## SET TASK
Format the data below as a JSON list of strings, with each line as its own string and blank lines skipped. Omit the pictures.

-- Start SUPPLIED INFORMATION --

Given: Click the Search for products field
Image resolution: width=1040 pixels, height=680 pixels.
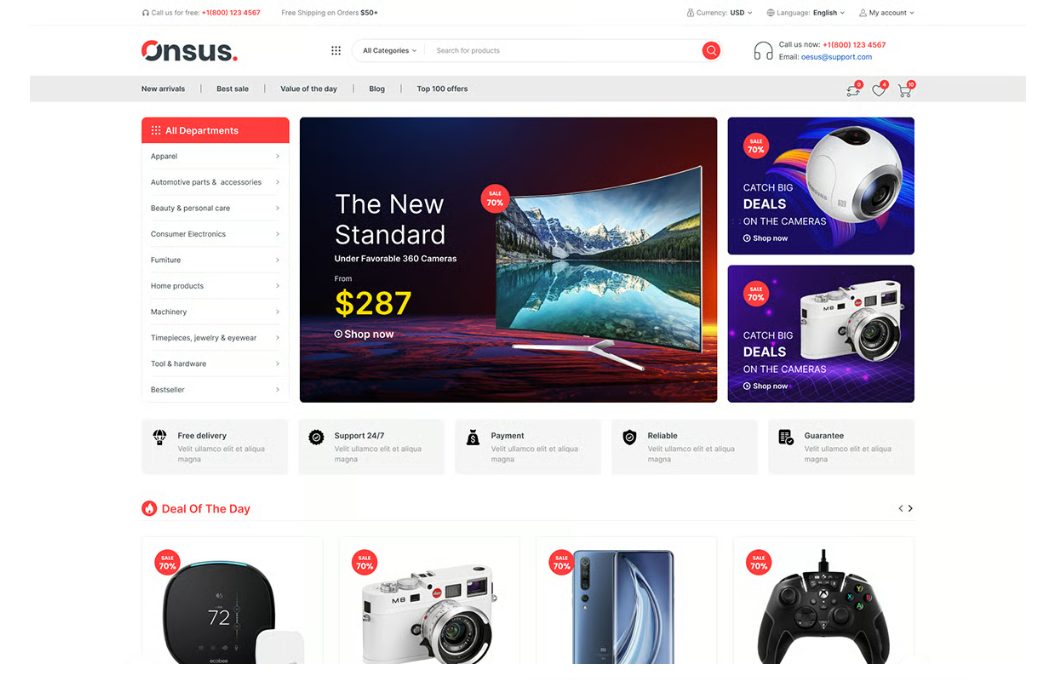Looking at the screenshot, I should [564, 50].
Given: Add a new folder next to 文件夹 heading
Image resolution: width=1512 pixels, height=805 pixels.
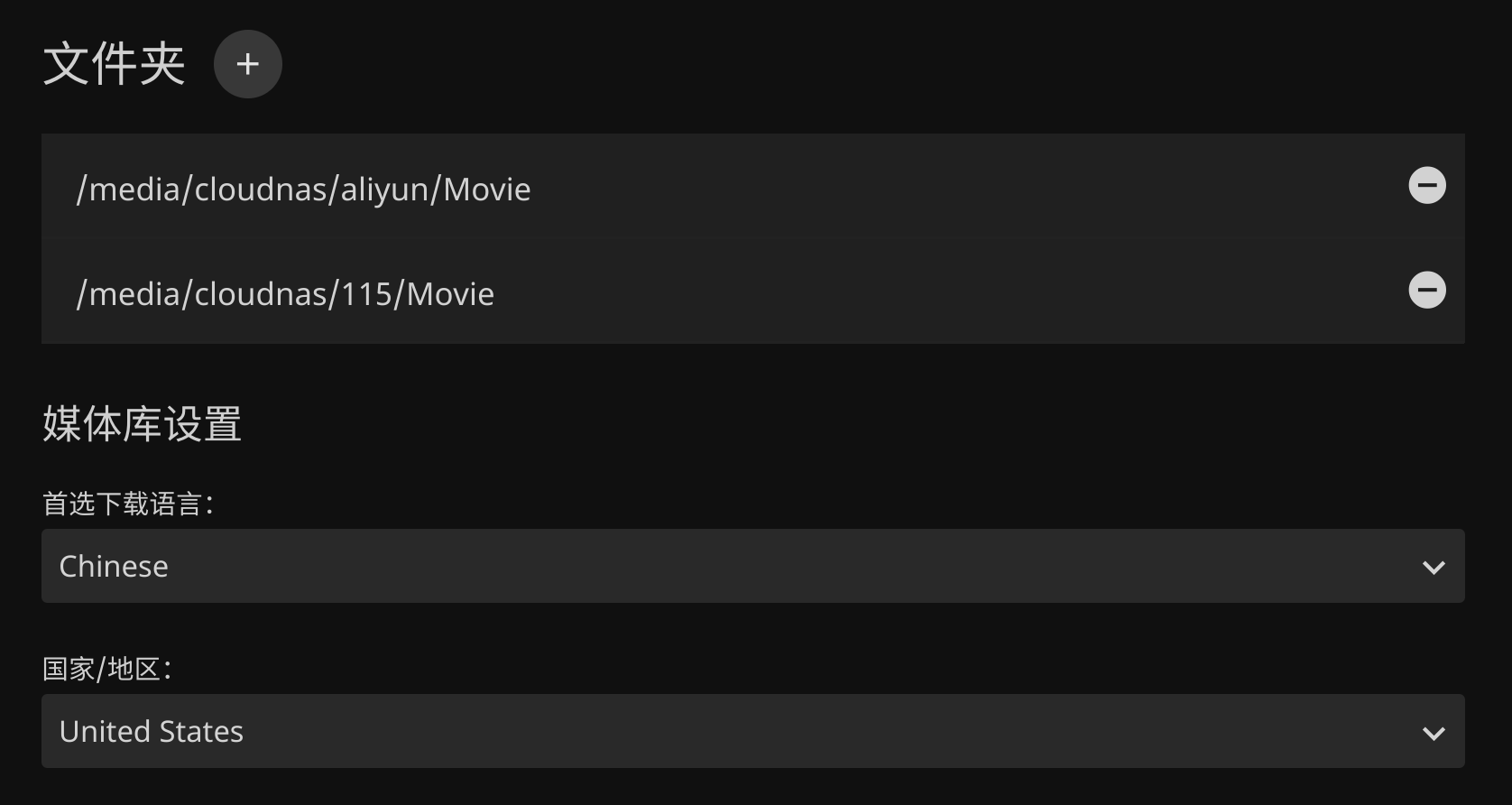Looking at the screenshot, I should pos(247,64).
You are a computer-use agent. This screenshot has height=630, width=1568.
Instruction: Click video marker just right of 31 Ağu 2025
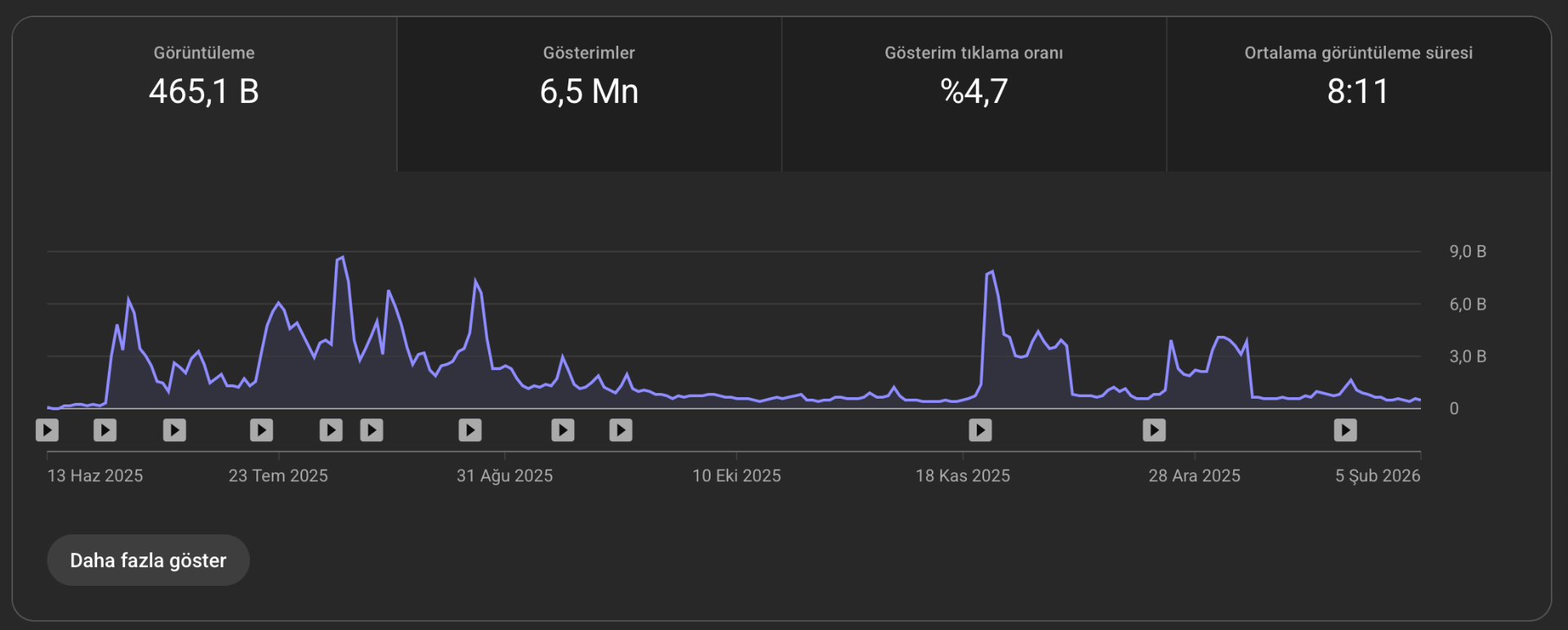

-- End SUPPLIED INFORMATION --

## OUTPUT OF THE EXERCISE
[
  "Given: Click the Search for products field",
  "Image resolution: width=1040 pixels, height=680 pixels.",
  "Looking at the screenshot, I should [564, 50].",
  "Given: Add a new folder next to 文件夹 heading",
  "Image resolution: width=1512 pixels, height=805 pixels.",
  "Looking at the screenshot, I should pos(247,64).",
  "You are a computer-use agent. This screenshot has height=630, width=1568.",
  "Instruction: Click video marker just right of 31 Ağu 2025"
]